_Problem description_
Could you return all of the records exactly as they stand?

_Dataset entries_
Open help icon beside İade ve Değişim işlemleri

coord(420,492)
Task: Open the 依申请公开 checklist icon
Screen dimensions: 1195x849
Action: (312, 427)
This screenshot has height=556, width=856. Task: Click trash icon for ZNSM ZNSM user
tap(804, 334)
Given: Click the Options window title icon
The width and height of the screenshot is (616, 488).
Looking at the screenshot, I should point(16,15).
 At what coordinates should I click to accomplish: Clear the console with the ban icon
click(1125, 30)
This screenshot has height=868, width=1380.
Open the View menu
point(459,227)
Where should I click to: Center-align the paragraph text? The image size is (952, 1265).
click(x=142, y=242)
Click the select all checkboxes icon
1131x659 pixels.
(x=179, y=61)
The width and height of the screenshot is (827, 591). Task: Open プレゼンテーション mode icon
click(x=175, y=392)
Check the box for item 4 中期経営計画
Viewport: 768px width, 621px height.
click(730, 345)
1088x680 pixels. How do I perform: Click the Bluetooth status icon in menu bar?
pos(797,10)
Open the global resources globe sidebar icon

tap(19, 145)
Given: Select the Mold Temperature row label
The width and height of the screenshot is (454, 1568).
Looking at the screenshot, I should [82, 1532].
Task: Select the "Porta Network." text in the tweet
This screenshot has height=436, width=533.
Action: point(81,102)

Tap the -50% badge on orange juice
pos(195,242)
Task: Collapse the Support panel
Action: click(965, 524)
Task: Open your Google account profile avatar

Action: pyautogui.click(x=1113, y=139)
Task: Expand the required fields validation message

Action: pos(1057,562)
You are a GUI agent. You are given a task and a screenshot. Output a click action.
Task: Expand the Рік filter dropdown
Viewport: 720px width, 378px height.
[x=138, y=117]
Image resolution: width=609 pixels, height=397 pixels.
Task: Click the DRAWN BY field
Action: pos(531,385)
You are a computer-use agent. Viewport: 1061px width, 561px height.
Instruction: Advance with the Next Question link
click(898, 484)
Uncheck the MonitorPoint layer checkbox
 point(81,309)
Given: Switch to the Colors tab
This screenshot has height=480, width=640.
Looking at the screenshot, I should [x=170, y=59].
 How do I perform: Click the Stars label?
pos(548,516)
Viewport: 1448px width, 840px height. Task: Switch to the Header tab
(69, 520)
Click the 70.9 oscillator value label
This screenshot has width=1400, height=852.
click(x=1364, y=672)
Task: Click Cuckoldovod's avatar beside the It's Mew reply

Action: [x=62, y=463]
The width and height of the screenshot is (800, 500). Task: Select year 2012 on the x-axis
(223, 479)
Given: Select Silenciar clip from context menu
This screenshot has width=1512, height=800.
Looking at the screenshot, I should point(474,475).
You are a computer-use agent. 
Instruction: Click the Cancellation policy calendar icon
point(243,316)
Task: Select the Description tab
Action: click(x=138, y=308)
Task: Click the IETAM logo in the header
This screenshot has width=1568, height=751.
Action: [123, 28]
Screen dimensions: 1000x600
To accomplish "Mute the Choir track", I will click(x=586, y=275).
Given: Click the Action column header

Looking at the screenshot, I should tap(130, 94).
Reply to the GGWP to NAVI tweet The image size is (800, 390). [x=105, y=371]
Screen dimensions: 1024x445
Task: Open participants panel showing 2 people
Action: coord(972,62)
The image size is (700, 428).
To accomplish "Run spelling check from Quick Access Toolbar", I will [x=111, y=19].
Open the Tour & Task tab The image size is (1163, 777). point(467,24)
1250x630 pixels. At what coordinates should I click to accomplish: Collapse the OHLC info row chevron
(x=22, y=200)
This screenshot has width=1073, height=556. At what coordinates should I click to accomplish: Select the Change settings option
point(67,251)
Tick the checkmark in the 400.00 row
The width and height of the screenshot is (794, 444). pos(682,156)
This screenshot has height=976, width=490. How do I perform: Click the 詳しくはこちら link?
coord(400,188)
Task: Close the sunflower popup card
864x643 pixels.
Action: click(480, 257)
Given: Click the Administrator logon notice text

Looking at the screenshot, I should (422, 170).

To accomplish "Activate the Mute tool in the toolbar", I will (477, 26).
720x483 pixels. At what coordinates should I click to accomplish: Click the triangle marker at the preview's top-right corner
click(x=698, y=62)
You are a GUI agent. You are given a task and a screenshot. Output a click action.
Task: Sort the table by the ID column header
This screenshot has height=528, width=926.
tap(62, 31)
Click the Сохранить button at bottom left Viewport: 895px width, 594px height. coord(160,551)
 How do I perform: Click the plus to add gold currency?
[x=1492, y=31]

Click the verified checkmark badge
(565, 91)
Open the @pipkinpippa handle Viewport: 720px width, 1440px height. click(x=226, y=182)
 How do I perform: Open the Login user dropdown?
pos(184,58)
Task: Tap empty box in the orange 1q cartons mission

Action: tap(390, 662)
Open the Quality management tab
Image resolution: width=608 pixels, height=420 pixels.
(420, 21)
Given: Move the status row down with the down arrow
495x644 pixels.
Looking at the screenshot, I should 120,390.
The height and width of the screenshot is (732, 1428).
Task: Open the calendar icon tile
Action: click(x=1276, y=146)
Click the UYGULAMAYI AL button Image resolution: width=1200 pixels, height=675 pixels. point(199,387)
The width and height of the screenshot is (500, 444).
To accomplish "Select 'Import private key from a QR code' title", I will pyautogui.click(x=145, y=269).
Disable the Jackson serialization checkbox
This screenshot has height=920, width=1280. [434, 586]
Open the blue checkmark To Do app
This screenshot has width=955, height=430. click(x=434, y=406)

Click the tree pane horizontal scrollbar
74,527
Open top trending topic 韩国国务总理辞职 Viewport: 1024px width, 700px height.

_Reply to the exercise_
Open help icon beside İade ve Değişim işlemleri

coord(420,492)
Task: Open the 依申请公开 checklist icon
Screen dimensions: 1195x849
Action: (312, 427)
This screenshot has height=556, width=856. Task: Click trash icon for ZNSM ZNSM user
tap(804, 334)
Given: Click the Options window title icon
The width and height of the screenshot is (616, 488).
Looking at the screenshot, I should point(16,15).
 At what coordinates should I click to accomplish: Clear the console with the ban icon
click(1125, 30)
This screenshot has height=868, width=1380.
Open the View menu
point(459,227)
Where should I click to: Center-align the paragraph text? The image size is (952, 1265).
click(x=142, y=242)
Click the select all checkboxes icon
1131x659 pixels.
(x=179, y=61)
The width and height of the screenshot is (827, 591). Task: Open プレゼンテーション mode icon
click(x=175, y=392)
Check the box for item 4 中期経営計画
Viewport: 768px width, 621px height.
click(730, 345)
1088x680 pixels. How do I perform: Click the Bluetooth status icon in menu bar?
pos(797,10)
Open the global resources globe sidebar icon

tap(19, 145)
Given: Select the Mold Temperature row label
The width and height of the screenshot is (454, 1568).
Looking at the screenshot, I should [82, 1532].
Task: Select the "Porta Network." text in the tweet
This screenshot has height=436, width=533.
Action: point(81,102)

Tap the -50% badge on orange juice
pos(195,242)
Task: Collapse the Support panel
Action: click(965, 524)
Task: Open your Google account profile avatar

Action: pyautogui.click(x=1113, y=139)
Task: Expand the required fields validation message

Action: pos(1057,562)
You are a GUI agent. You are given a task and a screenshot. Output a click action.
Task: Expand the Рік filter dropdown
Viewport: 720px width, 378px height.
[x=138, y=117]
Image resolution: width=609 pixels, height=397 pixels.
Task: Click the DRAWN BY field
Action: pos(531,385)
You are a computer-use agent. Viewport: 1061px width, 561px height.
Instruction: Advance with the Next Question link
click(898, 484)
Uncheck the MonitorPoint layer checkbox
 point(81,309)
Given: Switch to the Colors tab
This screenshot has height=480, width=640.
Looking at the screenshot, I should [x=170, y=59].
 How do I perform: Click the Stars label?
pos(548,516)
Viewport: 1448px width, 840px height. Task: Switch to the Header tab
(69, 520)
Click the 70.9 oscillator value label
This screenshot has width=1400, height=852.
click(x=1364, y=672)
Task: Click Cuckoldovod's avatar beside the It's Mew reply

Action: [x=62, y=463]
The width and height of the screenshot is (800, 500). Task: Select year 2012 on the x-axis
(223, 479)
Given: Select Silenciar clip from context menu
This screenshot has width=1512, height=800.
Looking at the screenshot, I should point(474,475).
You are a computer-use agent. 
Instruction: Click the Cancellation policy calendar icon
point(243,316)
Task: Select the Description tab
Action: click(x=138, y=308)
Task: Click the IETAM logo in the header
This screenshot has width=1568, height=751.
Action: [123, 28]
Screen dimensions: 1000x600
To accomplish "Mute the Choir track", I will click(x=586, y=275).
Given: Click the Action column header

Looking at the screenshot, I should tap(130, 94).
Reply to the GGWP to NAVI tweet The image size is (800, 390). [x=105, y=371]
Screen dimensions: 1024x445
Task: Open participants panel showing 2 people
Action: coord(972,62)
The image size is (700, 428).
To accomplish "Run spelling check from Quick Access Toolbar", I will [x=111, y=19].
Open the Tour & Task tab The image size is (1163, 777). point(467,24)
1250x630 pixels. At what coordinates should I click to accomplish: Collapse the OHLC info row chevron
(x=22, y=200)
This screenshot has width=1073, height=556. At what coordinates should I click to accomplish: Select the Change settings option
point(67,251)
Tick the checkmark in the 400.00 row
The width and height of the screenshot is (794, 444). pos(682,156)
This screenshot has height=976, width=490. How do I perform: Click the 詳しくはこちら link?
coord(400,188)
Task: Close the sunflower popup card
864x643 pixels.
Action: click(480, 257)
Given: Click the Administrator logon notice text

Looking at the screenshot, I should (422, 170).

To accomplish "Activate the Mute tool in the toolbar", I will (477, 26).
720x483 pixels. At what coordinates should I click to accomplish: Click the triangle marker at the preview's top-right corner
click(x=698, y=62)
You are a GUI agent. You are given a task and a screenshot. Output a click action.
Task: Sort the table by the ID column header
This screenshot has height=528, width=926.
tap(62, 31)
Click the Сохранить button at bottom left Viewport: 895px width, 594px height. coord(160,551)
 How do I perform: Click the plus to add gold currency?
[x=1492, y=31]

Click the verified checkmark badge
(565, 91)
Open the @pipkinpippa handle Viewport: 720px width, 1440px height. click(x=226, y=182)
 How do I perform: Open the Login user dropdown?
pos(184,58)
Task: Tap empty box in the orange 1q cartons mission

Action: tap(390, 662)
Open the Quality management tab
Image resolution: width=608 pixels, height=420 pixels.
(420, 21)
Given: Move the status row down with the down arrow
495x644 pixels.
Looking at the screenshot, I should 120,390.
The height and width of the screenshot is (732, 1428).
Task: Open the calendar icon tile
Action: click(x=1276, y=146)
Click the UYGULAMAYI AL button Image resolution: width=1200 pixels, height=675 pixels. point(199,387)
The width and height of the screenshot is (500, 444).
To accomplish "Select 'Import private key from a QR code' title", I will pyautogui.click(x=145, y=269).
Disable the Jackson serialization checkbox
This screenshot has height=920, width=1280. [434, 586]
Open the blue checkmark To Do app
This screenshot has width=955, height=430. click(x=434, y=406)

Click the tree pane horizontal scrollbar
74,527
Open top trending topic 韩国国务总理辞职 Viewport: 1024px width, 700px height.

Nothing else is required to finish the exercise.